### What to produce
Give all the data again exactly.
---------- Material to process ----------
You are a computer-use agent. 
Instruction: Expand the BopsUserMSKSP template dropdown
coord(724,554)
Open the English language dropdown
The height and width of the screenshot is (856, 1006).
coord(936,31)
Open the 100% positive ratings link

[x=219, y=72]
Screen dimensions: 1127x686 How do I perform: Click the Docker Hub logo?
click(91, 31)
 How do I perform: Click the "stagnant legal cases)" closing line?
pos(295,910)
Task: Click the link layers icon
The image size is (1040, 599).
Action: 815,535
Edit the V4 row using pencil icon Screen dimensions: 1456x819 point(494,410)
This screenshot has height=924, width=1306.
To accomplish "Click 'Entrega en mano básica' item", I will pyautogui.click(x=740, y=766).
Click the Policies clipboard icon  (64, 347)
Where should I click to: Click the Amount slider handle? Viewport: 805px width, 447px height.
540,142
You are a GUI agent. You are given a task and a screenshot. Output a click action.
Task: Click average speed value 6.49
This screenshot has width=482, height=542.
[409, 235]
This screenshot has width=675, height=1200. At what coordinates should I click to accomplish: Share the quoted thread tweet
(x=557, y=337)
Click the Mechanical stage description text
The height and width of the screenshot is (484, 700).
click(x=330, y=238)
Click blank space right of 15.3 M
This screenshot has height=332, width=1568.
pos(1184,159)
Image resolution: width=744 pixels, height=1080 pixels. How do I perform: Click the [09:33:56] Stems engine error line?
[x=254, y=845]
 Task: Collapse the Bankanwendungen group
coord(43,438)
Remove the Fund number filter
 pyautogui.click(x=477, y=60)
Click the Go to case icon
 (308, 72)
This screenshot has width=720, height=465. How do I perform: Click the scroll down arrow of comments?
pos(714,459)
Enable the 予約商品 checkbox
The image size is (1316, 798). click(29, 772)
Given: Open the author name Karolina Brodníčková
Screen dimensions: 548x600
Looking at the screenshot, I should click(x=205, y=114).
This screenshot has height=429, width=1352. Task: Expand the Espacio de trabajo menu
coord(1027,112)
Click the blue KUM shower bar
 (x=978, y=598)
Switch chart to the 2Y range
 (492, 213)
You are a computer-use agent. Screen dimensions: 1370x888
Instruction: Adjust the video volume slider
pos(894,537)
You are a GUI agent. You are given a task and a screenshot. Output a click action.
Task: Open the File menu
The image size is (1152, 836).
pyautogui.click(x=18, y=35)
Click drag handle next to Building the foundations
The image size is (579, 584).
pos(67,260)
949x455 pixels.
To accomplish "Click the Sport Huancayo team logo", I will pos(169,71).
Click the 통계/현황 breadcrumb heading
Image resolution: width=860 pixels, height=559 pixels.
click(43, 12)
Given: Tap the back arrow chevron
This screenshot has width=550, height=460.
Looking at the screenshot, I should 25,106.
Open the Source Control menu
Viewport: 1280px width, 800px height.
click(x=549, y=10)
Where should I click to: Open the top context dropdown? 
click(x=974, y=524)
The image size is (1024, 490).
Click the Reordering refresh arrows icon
----------
### Solution for this task
You are a computer-use agent. 
Instruction: Expand the BopsUserMSKSP template dropdown
coord(724,554)
Open the English language dropdown
The height and width of the screenshot is (856, 1006).
coord(936,31)
Open the 100% positive ratings link

[x=219, y=72]
Screen dimensions: 1127x686 How do I perform: Click the Docker Hub logo?
click(91, 31)
 How do I perform: Click the "stagnant legal cases)" closing line?
pos(295,910)
Task: Click the link layers icon
The image size is (1040, 599).
Action: 815,535
Edit the V4 row using pencil icon Screen dimensions: 1456x819 point(494,410)
This screenshot has height=924, width=1306.
To accomplish "Click 'Entrega en mano básica' item", I will pyautogui.click(x=740, y=766).
Click the Policies clipboard icon  (64, 347)
Where should I click to: Click the Amount slider handle? Viewport: 805px width, 447px height.
540,142
You are a GUI agent. You are given a task and a screenshot. Output a click action.
Task: Click average speed value 6.49
This screenshot has width=482, height=542.
[409, 235]
This screenshot has width=675, height=1200. At what coordinates should I click to accomplish: Share the quoted thread tweet
(x=557, y=337)
Click the Mechanical stage description text
The height and width of the screenshot is (484, 700).
click(x=330, y=238)
Click blank space right of 15.3 M
This screenshot has height=332, width=1568.
pos(1184,159)
Image resolution: width=744 pixels, height=1080 pixels. How do I perform: Click the [09:33:56] Stems engine error line?
[x=254, y=845]
 Task: Collapse the Bankanwendungen group
coord(43,438)
Remove the Fund number filter
 pyautogui.click(x=477, y=60)
Click the Go to case icon
 (308, 72)
This screenshot has width=720, height=465. How do I perform: Click the scroll down arrow of comments?
pos(714,459)
Enable the 予約商品 checkbox
The image size is (1316, 798). click(29, 772)
Given: Open the author name Karolina Brodníčková
Screen dimensions: 548x600
Looking at the screenshot, I should click(x=205, y=114).
This screenshot has height=429, width=1352. Task: Expand the Espacio de trabajo menu
coord(1027,112)
Click the blue KUM shower bar
 (x=978, y=598)
Switch chart to the 2Y range
 (492, 213)
You are a computer-use agent. Screen dimensions: 1370x888
Instruction: Adjust the video volume slider
pos(894,537)
You are a GUI agent. You are given a task and a screenshot. Output a click action.
Task: Open the File menu
The image size is (1152, 836).
pyautogui.click(x=18, y=35)
Click drag handle next to Building the foundations
The image size is (579, 584).
pos(67,260)
949x455 pixels.
To accomplish "Click the Sport Huancayo team logo", I will pos(169,71).
Click the 통계/현황 breadcrumb heading
Image resolution: width=860 pixels, height=559 pixels.
click(43, 12)
Given: Tap the back arrow chevron
This screenshot has width=550, height=460.
Looking at the screenshot, I should 25,106.
Open the Source Control menu
Viewport: 1280px width, 800px height.
click(x=549, y=10)
Where should I click to: Open the top context dropdown? 
click(x=974, y=524)
The image size is (1024, 490).
Click the Reordering refresh arrows icon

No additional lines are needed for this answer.